- [ACTIVITY] Every line from the one bearing "This screenshot has height=675, width=1200." through the last line of the records below is to be output exactly, and no other line; leave out the pictures.

Collection entries
--------------------
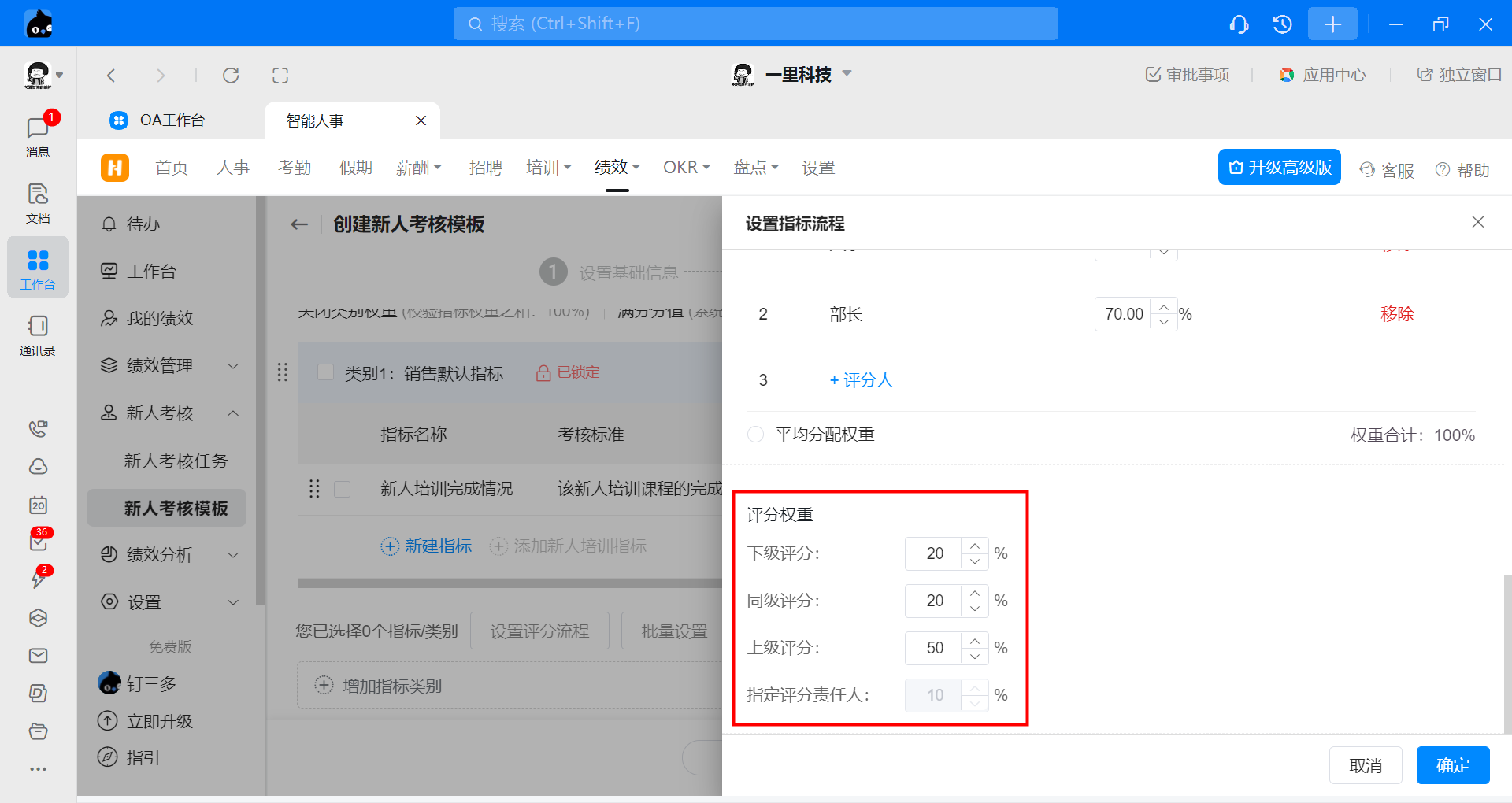Open the 考勤 menu tab
The image size is (1512, 803).
(295, 168)
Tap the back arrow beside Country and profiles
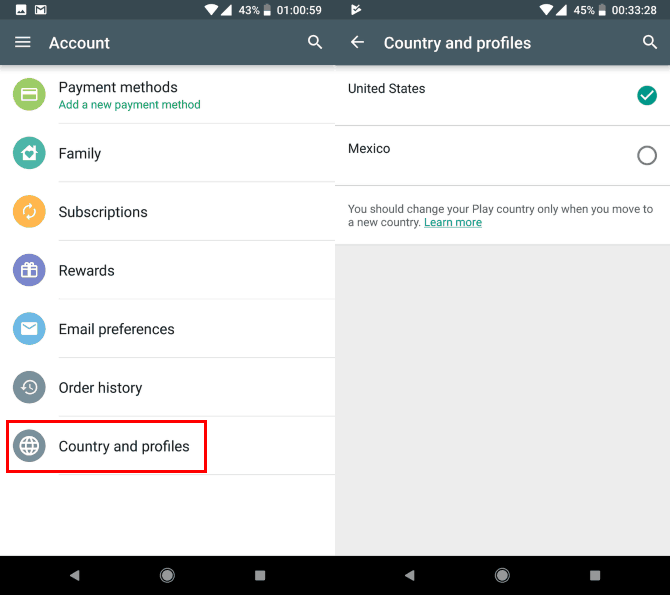Viewport: 670px width, 595px height. point(358,42)
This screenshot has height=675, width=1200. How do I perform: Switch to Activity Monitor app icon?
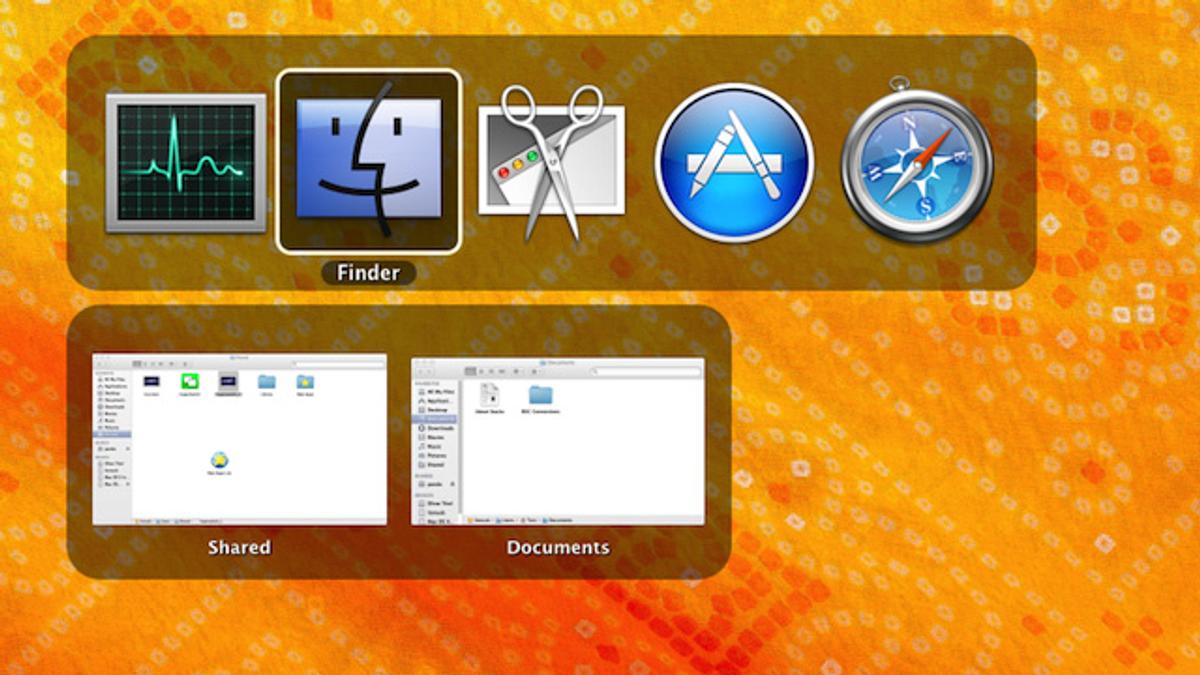pos(186,162)
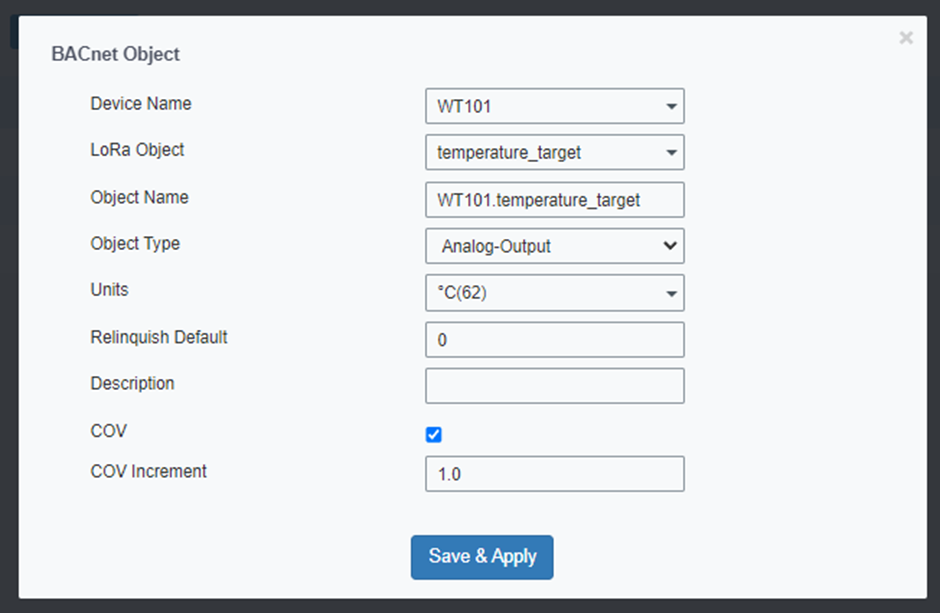This screenshot has height=613, width=940.
Task: Open the LoRa Object dropdown
Action: [555, 152]
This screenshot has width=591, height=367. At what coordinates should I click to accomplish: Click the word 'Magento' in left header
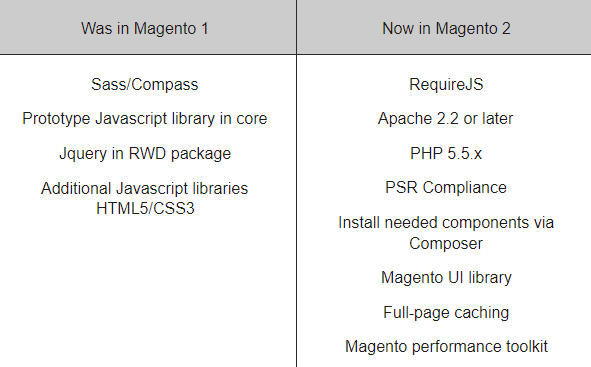tap(165, 29)
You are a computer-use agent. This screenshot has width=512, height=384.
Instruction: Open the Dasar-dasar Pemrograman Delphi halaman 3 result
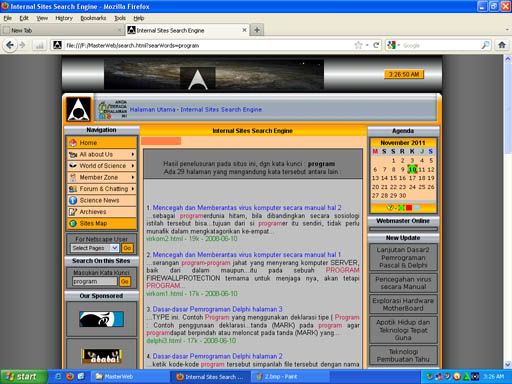tap(217, 309)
--------------------
- [WRITTEN ANSWER]
This screenshot has height=675, width=1200. How do I perform: Switch to Activity Monitor app icon?
pos(186,162)
This screenshot has height=613, width=940.
Task: Open the LoRa Object dropdown
Action: [555, 152]
This screenshot has width=591, height=367. At what coordinates should I click to accomplish: Click the word 'Magento' in left header
tap(165, 29)
You are a computer-use agent. This screenshot has width=512, height=384.
Instruction: Open the Dasar-dasar Pemrograman Delphi halaman 3 result
tap(217, 309)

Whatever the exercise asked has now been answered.